From barley to malt

Barley is especially well suited to malting operations and meets brewers’ needs and expectations. During the different stages of fabrication of malt and beer, the grain is capable of synthesizing and rapidly activating an enzymatic complex. Certain of these enzymes are necessary for the saccharification of starch, and thus its later transformation into alcohol during fermentation of the wort at the brewery. During this final stage, barley’s moderate protein content is sufficient for nourishing the yeast while limiting the appearance of sludge in the beer.

The fine husks that are a particularity of barley grains, following crushing of the malt, are the origin of the draff through which the wort is filtered in order to separate the insoluble parts.

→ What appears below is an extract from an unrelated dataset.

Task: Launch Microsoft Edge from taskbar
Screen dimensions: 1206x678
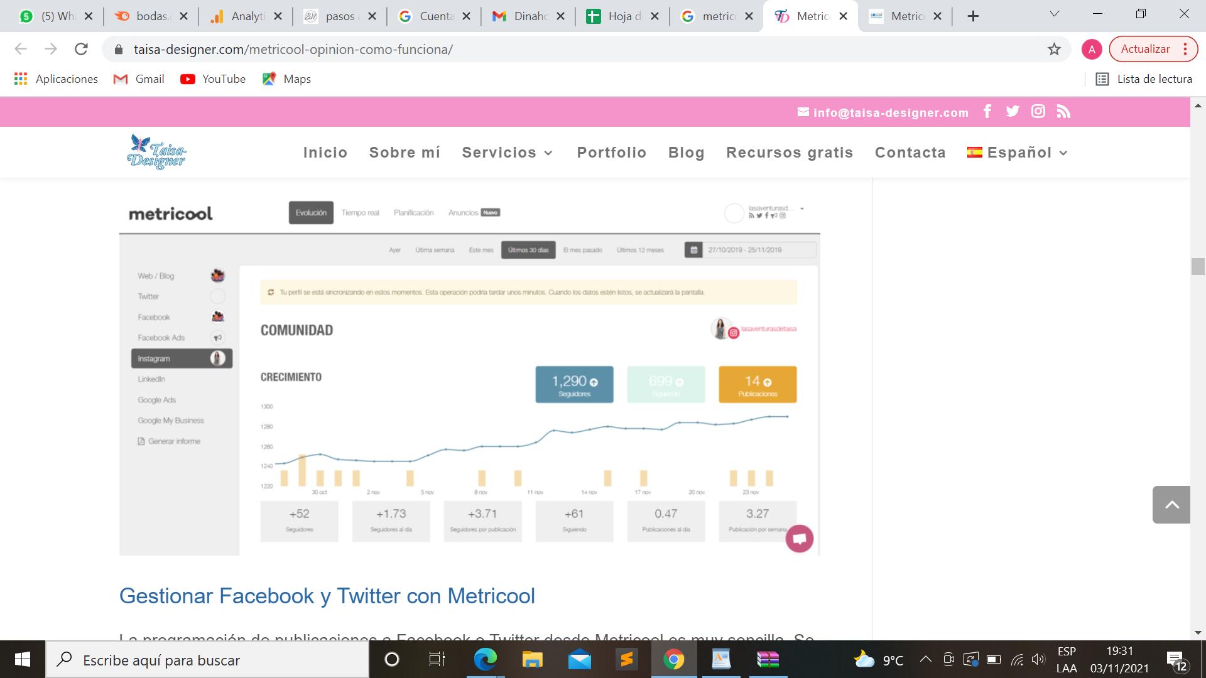Action: tap(485, 660)
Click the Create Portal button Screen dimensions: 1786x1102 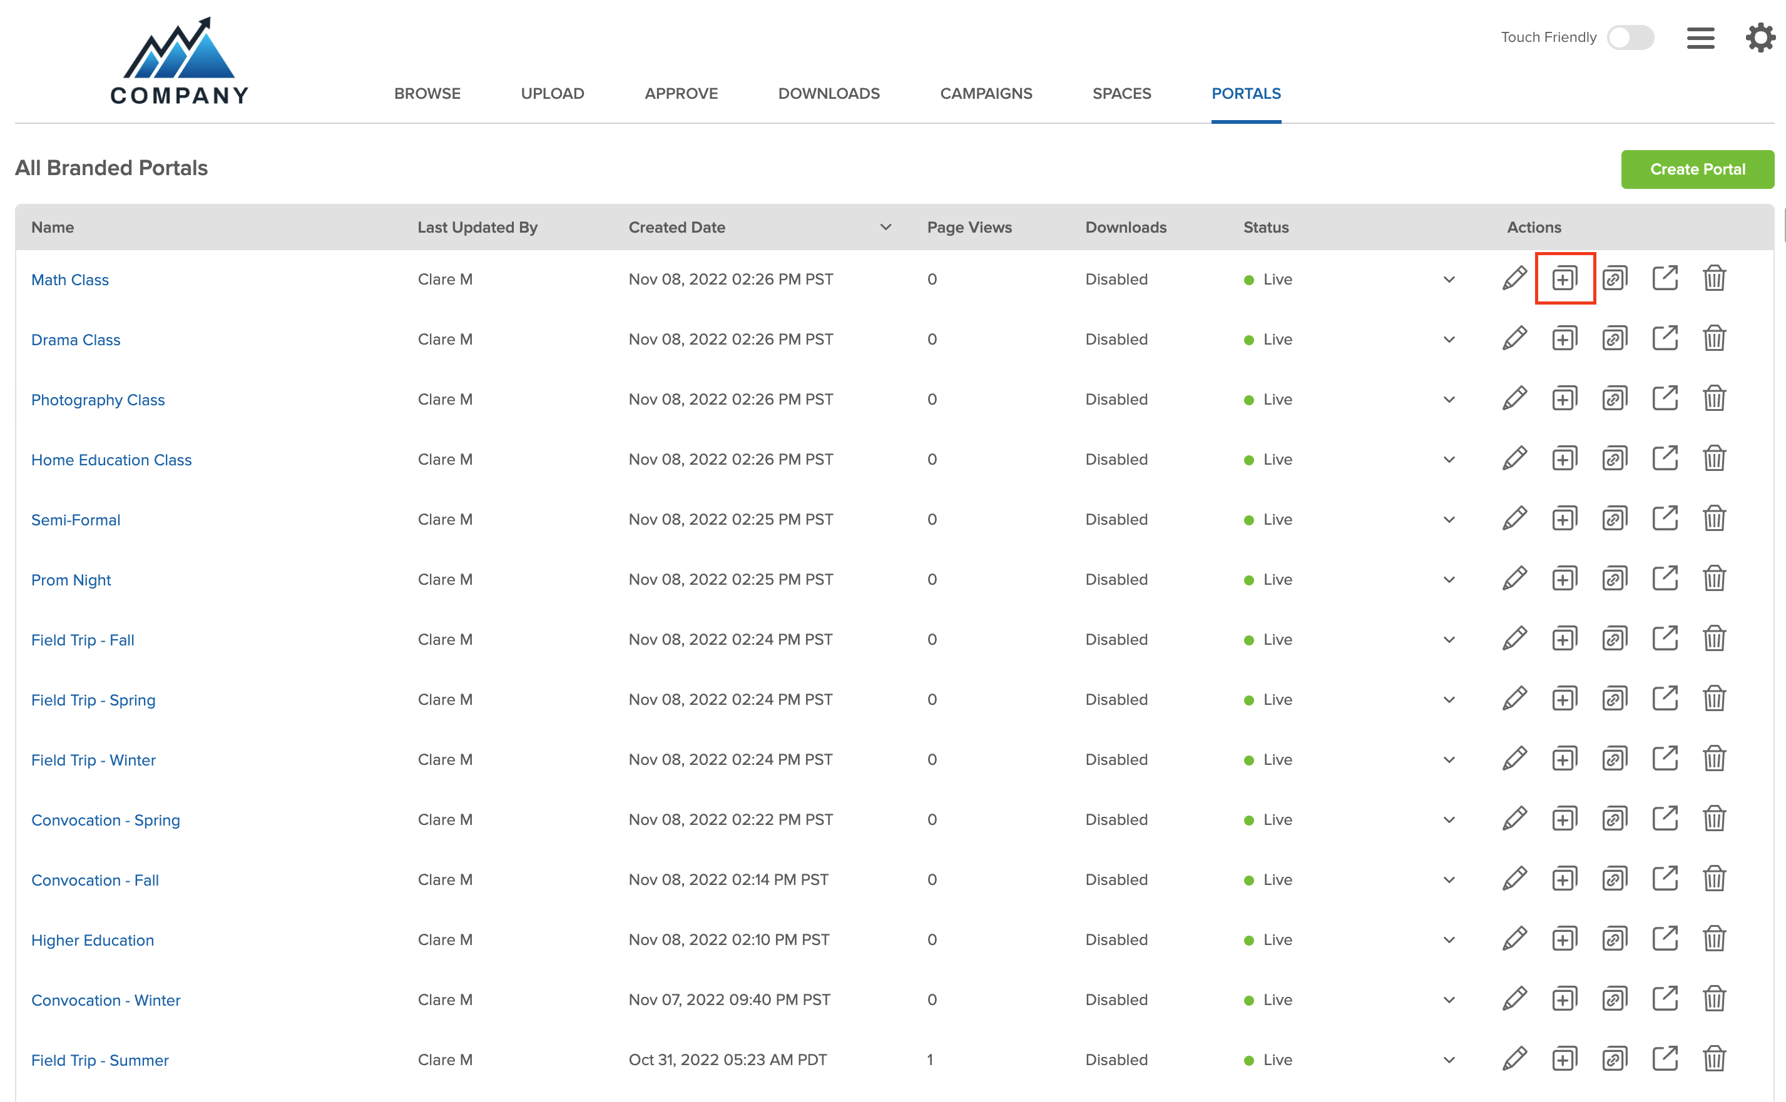click(1698, 169)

Even though malt is made essentially from barley, other cereal grains can be malted (wheat, sorghum, buckwheat, rye) depending on the availability of raw materials in the country. Wheat malt is used mainly in making "white" beers (Weiβenbier in Germany).

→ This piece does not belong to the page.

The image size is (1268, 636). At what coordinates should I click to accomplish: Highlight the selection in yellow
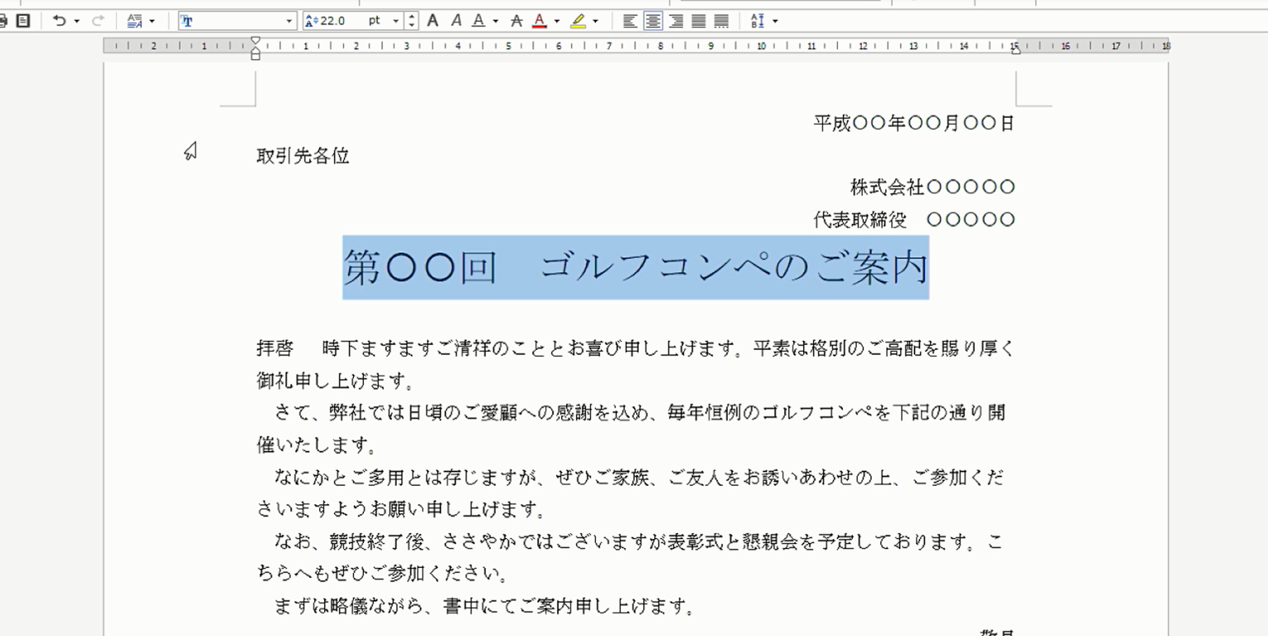[x=579, y=20]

Following a harvest of malting barley done at a stage of complete physiological maturity (moisture < 14.5 %), storage must be able to ensure maintenance of satisfactory sanitary and technological quality. That means that malting barley must be stored in clean, watertight installations equipped with ventilation allowing the grain to be cooled in successive stages, thus avoiding the proliferation of insects and the development of microflora and maintaining the barley’s germinating power.